▶ **Prompt A**:
Decide whether each statement below agrees with the review of The Island of Dr. Moreau, answering yes or no and quoting the words of the review that settle it. (i) The writer started these explorations of science fiction with Jules Verne's From the Earth to the Moon. (ii) The writer judges Wells to be the more didactic of the two authors. (iii) The writer expected to find a dystopian vision in the early sources of science fiction.
▶ **Prompt B**:
Extend the review of The Island of Dr. Moreau, picking up after its final sentence.

▶ **Extracted text**:
------------

The Island of Dr. Moreau (1896)
H.G. Wells (Magnum, 1968)
190 p. First reading.
I have decided to do a bit of reading at the origins of science fiction. It is a genre that I have mostly avoided in the past. The reasons for this neglect are as follows: I have been under the impression that most of it is poorly written; I have imagined that the genre is prone to pedantry and abstraction, the “stories” thinly disguising a conceptual skeleton better set forth in non-fiction; and I have an aversion to the placing of too great an emphasis on the value of technology and scientific knowledge, which defect I have taken to be common among the practitioners of the art. As such, and remembering C.S. Lewis’ dictum that one ought not to pass judgment on books in a genre one dislikes, it might be best for me to leave well enough alone. But recently I have begun to wonder whether I might be wrong on one or more counts, and bethought me to give the genre another chance.
My initial explorations have been haphazard, limited by what I happen to have sitting on my shelves. I began with Jules Verne’s From the Earth to the Moon, and now I turn to one of the early stories of H.G. Wells. They could hardly be more different. Verne, for all his affability, is didactic in the extreme. His book really is a series of technical lectures thinly clothed in plot and character and tied up with a bow of scientific cheerleading: Hooray for rocket-ships and kinematics! Wells is a far superior novelist: this is a real story with atmosphere, intelligent plotting and dialogue, and imagination. He paints a dark picture. Contrary to my expectations, already here in the early sources of science fiction we find a dystopian vision and a warning against scientific hubris. I stand corrected.
The novel can be read as a study of a particular perversion of the scientific mentality. On his remote island, Dr. Moreau indulges in a series of grotesque experiments to create human-animal hybrids, which he then, as much for his own safety as anything else, attempts to educate and civilize. His technical means are skin, bone, and organ grafting combined with blood transfusion (I note that an instructive benefit of reading older science fiction is to realize how poorly scientific speculation often turns out), but the more interesting point is how he thinks about what he is doing. It is “Nothing very dreadful really — to a sane man” — a revealing qualification. For Moreau, his activities have lost their moral aspect, for he sees only the technical challenge: “You cannot imagine the strange colourless delight of these intellectual desires. The thing before you is no longer an animal, a fellow-creature, but a problem.” I am reminded of Oppenheimer describing the Manhattan Project as “technically sweet”. This way of thinking is an enduring temptation for certain scientific minds, for science itself cannot provide moral guidance, and, as with any field of study, absorption in the subject matter can dispose one to forget about what lies outside it. The consequences of Moreau’s forgetfulness are horrifying.

------------

(Part of a data file)
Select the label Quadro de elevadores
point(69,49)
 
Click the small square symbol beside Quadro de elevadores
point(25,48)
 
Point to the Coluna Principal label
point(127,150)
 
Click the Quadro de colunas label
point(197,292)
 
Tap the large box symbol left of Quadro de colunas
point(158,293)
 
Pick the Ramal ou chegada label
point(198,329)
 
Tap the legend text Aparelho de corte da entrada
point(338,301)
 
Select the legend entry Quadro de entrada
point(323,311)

------------

▶ **Exercise response A**:
(i) Yes: "I began with Jules Verne’s From the Earth to the Moon"
(ii) No: "Verne, for all his affability, is didactic in the extreme" and "Wells is a far superior novelist"
(iii) No: "Contrary to my expectations, already here in the early sources of science fiction we find a dystopian vision and a warning against scientific hubris"

▶ **Exercise response B**:
If Wells seems antipathetic to a certain kind of science, the book also conveys a robust antipathy for a certain kind of religion. Moreau’s Beast People form a rough society on the island, and recite in unison a self-serving “Law” drawn up for them by Moreau, whom they fear and revere as a kind of god. In Wells’ telling, these recitations come across as grotesque parodies of religious rites, and I suspect that he intends the insult. One might go even further and say that his portrayal of the Beast People, so like us and yet so vulgar and stupid, their savagery held at bay by a fragile civility, conveys an antipathy for mankind in general. Our narrator, Edward Prendicks, seems to see things this way. Confronted with the horror of the island, he overlooks the particular and peculiar actions that have brought it about to draw broad conclusions about all of our lives:
“I must confess I lost faith in the sanity of the world when I saw it suffering the painful disorder of this island. A blind fate, a vast pitiless mechanism, seemed to cut and shape the fabric of existence, and I, Moreau, by his passion for research, Montgomery by his passion for drink, the Beast People, with their instincts and mental restrictions, were torn and crushed, ruthlessly, inevitably, amid the infinite complexity of its incessant wheels.”
That is, in the eyes of some, the world according to science, and it is certainly bleak. We have heard it before, of course, but Wells succeeds in giving it literary life. Yet there seems to be a moral incoherence in Prendicks’ both objecting to Moreau’s experiments and assenting to this grim worldview, for if the latter be true, it is hard to understand why Moreau deserves censure.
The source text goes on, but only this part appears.